• [PROVIDED DATA]
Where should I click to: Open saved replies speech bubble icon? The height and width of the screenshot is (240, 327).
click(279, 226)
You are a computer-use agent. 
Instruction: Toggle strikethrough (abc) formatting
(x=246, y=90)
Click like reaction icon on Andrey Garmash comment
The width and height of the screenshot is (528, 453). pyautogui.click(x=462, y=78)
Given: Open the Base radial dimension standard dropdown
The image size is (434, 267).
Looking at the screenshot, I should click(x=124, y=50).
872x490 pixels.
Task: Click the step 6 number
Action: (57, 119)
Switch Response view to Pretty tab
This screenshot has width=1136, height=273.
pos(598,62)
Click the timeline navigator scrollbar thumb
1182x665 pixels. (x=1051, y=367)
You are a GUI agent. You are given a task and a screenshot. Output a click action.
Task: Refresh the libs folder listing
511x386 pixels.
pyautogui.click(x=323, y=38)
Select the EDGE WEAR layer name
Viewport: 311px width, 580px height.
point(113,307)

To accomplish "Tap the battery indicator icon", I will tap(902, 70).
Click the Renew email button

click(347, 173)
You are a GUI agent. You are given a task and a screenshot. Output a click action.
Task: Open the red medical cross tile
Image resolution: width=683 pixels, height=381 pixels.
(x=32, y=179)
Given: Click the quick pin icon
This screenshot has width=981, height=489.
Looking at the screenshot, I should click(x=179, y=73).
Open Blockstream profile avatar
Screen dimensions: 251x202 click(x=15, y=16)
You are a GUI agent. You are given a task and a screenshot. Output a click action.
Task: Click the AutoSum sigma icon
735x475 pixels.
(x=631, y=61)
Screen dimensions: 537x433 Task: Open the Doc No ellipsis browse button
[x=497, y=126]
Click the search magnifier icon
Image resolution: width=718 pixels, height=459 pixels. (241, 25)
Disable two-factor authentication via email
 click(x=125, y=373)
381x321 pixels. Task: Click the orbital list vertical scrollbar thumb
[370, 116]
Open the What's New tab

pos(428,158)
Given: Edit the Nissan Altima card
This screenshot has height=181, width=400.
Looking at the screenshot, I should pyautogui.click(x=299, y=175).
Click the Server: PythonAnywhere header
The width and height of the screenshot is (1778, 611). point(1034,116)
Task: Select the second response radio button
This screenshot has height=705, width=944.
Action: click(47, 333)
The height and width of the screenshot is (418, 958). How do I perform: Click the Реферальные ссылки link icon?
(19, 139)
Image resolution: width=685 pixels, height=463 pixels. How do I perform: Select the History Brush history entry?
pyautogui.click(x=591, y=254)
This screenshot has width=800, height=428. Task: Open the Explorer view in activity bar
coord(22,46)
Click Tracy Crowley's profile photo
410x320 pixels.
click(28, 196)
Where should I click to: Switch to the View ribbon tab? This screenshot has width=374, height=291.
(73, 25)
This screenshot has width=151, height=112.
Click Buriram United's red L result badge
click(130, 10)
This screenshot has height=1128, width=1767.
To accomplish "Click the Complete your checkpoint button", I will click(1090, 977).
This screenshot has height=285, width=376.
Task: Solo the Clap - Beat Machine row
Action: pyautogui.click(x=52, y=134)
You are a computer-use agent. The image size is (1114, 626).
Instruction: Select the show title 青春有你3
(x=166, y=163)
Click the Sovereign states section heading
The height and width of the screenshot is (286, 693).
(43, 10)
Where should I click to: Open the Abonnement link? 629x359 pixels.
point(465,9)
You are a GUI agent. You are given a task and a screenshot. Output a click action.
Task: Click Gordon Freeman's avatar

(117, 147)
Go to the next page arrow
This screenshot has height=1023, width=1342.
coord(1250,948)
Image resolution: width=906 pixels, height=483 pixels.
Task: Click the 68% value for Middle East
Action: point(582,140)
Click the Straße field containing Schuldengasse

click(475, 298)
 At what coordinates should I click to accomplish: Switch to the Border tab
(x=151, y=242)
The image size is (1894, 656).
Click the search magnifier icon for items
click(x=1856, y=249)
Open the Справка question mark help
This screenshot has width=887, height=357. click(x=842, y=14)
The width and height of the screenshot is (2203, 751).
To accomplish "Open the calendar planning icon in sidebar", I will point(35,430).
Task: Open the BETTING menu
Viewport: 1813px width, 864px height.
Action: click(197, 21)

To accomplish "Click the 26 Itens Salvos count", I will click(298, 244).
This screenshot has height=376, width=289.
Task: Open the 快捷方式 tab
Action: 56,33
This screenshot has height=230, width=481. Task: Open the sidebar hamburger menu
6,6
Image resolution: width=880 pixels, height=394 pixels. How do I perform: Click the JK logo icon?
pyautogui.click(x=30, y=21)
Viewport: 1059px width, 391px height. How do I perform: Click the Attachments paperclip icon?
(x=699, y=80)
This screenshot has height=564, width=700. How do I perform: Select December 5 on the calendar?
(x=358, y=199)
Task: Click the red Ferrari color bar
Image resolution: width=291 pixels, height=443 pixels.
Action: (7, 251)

• [AIM OF THE EXERCISE]
Your response should be made up of the lines in the data that contain the word "computer".

• [TASK OUTPUT]
You are a computer-use agent. 
You are a computer-use agent. The image size is (1114, 626).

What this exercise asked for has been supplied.